MHM Cisco World · ‎12-21-2023

10.120.0.0/16 ip my source vlan eca to the 10.150.11.4/32

and 10.160.11.5/32 ip to the 172.10.10.1/24.

1-use two pbr to direct taffic

2-use acl to allow traffic between interface

3-you dont need NAT since all subnet is private.

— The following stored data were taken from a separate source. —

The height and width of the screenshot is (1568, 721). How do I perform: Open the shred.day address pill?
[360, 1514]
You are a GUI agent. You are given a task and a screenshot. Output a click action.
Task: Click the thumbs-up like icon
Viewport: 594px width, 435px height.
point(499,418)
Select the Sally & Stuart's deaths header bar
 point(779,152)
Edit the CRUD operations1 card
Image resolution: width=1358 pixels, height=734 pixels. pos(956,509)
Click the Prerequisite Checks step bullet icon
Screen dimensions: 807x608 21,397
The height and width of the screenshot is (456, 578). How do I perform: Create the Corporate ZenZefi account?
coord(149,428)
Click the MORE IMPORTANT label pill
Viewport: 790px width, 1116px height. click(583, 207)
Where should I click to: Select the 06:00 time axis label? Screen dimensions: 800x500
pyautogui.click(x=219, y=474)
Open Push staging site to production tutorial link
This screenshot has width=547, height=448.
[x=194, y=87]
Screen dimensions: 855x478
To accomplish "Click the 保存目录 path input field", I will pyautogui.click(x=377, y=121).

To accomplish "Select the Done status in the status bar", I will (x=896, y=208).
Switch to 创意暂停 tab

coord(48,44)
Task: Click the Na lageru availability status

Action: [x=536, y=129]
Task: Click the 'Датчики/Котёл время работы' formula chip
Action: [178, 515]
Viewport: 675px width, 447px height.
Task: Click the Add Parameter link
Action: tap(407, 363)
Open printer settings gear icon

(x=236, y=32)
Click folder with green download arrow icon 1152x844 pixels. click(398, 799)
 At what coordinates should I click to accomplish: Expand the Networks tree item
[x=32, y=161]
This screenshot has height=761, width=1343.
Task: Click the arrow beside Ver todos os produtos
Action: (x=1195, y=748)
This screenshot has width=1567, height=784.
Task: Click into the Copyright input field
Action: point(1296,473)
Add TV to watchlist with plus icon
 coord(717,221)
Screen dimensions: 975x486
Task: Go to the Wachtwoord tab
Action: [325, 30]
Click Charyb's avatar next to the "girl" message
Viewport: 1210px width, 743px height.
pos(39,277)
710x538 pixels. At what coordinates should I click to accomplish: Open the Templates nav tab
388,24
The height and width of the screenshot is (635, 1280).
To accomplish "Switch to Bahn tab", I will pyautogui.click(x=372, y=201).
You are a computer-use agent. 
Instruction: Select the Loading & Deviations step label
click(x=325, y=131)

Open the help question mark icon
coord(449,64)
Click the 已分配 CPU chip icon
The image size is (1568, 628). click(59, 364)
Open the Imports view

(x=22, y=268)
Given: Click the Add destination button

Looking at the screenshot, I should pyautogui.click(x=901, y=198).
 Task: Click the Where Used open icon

https://edledge.com/ea00139/

MHM

cemrecanaltinel · ‎12-21-2023

Which sentences do ı use for my source interface,destination interface and forward traffic address for example at the below fortigate pbr picture everyrhing is clear but I can not understadn exactly on cisco asdm route map

MHM Cisco World · ‎12-21-2023

https://mo-nirul.blogspot.com/2021/06/cisco-asa-policy-based-routing-asdm.html?m=1

This more simple and show you exact steps to follow

MHM

cemrecanaltinel · ‎12-22-2023

ye that s so useful for me I got the idea.thanks a lot

Rob Ingram · ‎12-21-2023

@cemrecanaltinel do you mean you want traffic originally sourced from 10.120.0.0/16 translated to 172.10.10.1 when the destination is either 10.150.11.4 or 10.150.11.5? You can do this with NAT.

Example:-

nat (inside,outside) source dynamic REAL-SRC TRANSLATED-SRC destination static REMOTE1 REMOTE1
nat (inside,outside) source dynamic REAL-SRC TRANSLATED-SRC destination static REMOTE2 REMOTE2

Just create network objects to reflect the REAL-SRC (10.120.0.0/16), TRANSLATED-SRC (172.10.10.1), REMOTE1 (10.150.11.4) and REMOTE2 (10.150.11.5).

cemrecanaltinel · ‎12-22-2023

Yes exactly ,ı want to that ,so I am confused,Do I use nat rules and pbr ,which one is better for my problem

Rob Ingram · ‎12-22-2023

@cemrecanaltinel ok, then use NAT (as per the example) to change the source address when going to those destination addresses.